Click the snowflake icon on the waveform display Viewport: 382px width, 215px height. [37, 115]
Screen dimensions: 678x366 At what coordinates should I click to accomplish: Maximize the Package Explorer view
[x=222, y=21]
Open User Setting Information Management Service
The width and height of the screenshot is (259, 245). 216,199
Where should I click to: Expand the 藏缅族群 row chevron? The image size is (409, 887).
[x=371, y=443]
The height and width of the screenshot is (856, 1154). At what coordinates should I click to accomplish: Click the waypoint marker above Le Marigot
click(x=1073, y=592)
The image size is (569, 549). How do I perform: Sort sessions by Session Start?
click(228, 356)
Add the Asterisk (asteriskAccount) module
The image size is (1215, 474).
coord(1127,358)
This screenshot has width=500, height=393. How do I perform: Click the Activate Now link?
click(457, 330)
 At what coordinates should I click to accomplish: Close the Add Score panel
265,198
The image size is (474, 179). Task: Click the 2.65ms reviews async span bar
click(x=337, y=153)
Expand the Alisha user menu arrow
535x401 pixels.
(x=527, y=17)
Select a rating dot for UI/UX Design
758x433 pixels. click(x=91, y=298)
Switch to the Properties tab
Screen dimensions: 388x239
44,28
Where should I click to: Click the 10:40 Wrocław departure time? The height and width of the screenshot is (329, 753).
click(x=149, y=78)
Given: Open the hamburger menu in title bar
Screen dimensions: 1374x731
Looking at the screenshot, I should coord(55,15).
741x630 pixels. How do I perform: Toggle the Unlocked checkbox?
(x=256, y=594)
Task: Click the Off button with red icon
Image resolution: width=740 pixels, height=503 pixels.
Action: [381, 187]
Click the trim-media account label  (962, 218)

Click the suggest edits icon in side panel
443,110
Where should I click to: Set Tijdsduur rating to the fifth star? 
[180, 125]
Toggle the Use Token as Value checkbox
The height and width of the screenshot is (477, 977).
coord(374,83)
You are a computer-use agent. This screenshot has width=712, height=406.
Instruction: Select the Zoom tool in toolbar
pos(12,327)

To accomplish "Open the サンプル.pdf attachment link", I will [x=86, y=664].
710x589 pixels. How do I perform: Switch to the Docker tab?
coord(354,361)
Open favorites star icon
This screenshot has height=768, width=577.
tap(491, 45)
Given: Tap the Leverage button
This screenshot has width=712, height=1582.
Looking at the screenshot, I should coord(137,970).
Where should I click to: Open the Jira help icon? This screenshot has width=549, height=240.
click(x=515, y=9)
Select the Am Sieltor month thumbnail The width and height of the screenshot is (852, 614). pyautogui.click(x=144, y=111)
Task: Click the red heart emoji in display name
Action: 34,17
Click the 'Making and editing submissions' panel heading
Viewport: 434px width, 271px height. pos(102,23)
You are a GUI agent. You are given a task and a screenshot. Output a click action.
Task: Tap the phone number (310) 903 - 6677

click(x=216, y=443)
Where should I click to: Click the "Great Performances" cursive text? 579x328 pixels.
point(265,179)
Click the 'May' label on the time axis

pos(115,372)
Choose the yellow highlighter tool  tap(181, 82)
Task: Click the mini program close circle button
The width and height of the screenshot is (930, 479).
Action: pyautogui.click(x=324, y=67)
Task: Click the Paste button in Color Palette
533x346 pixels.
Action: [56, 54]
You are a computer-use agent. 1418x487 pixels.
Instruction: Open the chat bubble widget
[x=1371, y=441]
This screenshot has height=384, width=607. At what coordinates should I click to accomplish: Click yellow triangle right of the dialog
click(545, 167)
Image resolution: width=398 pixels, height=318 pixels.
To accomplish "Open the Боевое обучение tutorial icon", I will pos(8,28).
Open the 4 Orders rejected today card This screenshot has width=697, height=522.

.....

### Exercise
The answer must be exactly the lines from the one containing "Task: Click the mini" through the final line of the data, both ends included, and nothing else.

### Result of this task
Task: Click the mini program close circle button
The width and height of the screenshot is (930, 479).
Action: pyautogui.click(x=324, y=67)
Task: Click the Paste button in Color Palette
533x346 pixels.
Action: [56, 54]
You are a computer-use agent. 1418x487 pixels.
Instruction: Open the chat bubble widget
[x=1371, y=441]
This screenshot has height=384, width=607. At what coordinates should I click to accomplish: Click yellow triangle right of the dialog
click(545, 167)
Image resolution: width=398 pixels, height=318 pixels.
To accomplish "Open the Боевое обучение tutorial icon", I will pos(8,28).
Open the 4 Orders rejected today card This screenshot has width=697, height=522.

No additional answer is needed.